2. How often during programs do mentors and mentees provide feedback to program representative? What follow-up is conducted post-program?
Good programs I’ve seen will help with introductions, provide mentor structure so the entrepreneur and mentor have some rules of engagement (what are they working on, how often they will engage, how they will communicate). A good program might check in fairly quickly after the initial mentor relationships to ensure things are working as I said in the webinar usually the relationship is either great or not great for both parties, not much in between. Most programs will do survey’s after the program is over on the specific mentor relationship and the mentoring activity itself.
3. Thoughts on discriminatory perceptions/bias that have impacted the mentorship process and, or financing?

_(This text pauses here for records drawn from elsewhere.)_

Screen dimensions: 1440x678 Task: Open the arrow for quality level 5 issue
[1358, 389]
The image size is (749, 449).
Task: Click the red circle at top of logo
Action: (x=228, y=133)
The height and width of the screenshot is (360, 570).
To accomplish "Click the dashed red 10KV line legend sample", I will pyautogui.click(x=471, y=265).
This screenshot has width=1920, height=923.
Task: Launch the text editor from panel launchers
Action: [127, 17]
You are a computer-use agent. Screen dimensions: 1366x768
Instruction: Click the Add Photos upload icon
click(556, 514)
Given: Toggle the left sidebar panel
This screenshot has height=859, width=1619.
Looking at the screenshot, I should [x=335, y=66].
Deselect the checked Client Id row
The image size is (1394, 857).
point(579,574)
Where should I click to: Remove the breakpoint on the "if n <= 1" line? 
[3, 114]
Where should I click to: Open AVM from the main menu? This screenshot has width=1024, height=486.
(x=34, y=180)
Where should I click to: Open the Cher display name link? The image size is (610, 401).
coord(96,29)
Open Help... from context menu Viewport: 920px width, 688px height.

If so, any remedies to address such?
I’m sure there is at least some bias, have not seen specific discrimination. Some of my personal experience, I’ve been part of focus groups with women entrepreneurs and they see the importance of having women and men mentors. I’ve seen some programs that are not friendly for founders who are parent responsibility, focus on the late-night party like atmosphere that is not great for some groups.
4. I'm interested in hearing how this moves beyond a USAID-funded project (for example) into a more robust way the entrepreneurship or innovation ecosystem ensures that entrepreneurs are looking for mentors in general. How does mentorship scale?
I find there are private sector champions who have a great amount of success and start mentoring and then push for their business colleagues to the same. For example, very successful entrepreneur Fadi Ghandour from Aramex in Jordan has pushed this concept across the Middle East. Also, the book Startup Communities written by Brad Field about the small city of Boulder Colorado ecosystem is the best reference on the topic I’ve seen.
Scaling - To me this is about culture, how do you create a tipping point where business people feel they must move it forward. I have found when the top entrepreneurs in the region do this, others follow is my experience.
5. Can anyone provide thoughts on mobile technology's role in the process? Any challenges; and if so, solutions? Successes and impact on projections?
My experience and research have shown to build a relationship, people have to meet in person first to build trust and then it's easier to move relationships online or virtually. Online mentor platforms usually help for one-time encounters and problem-solving.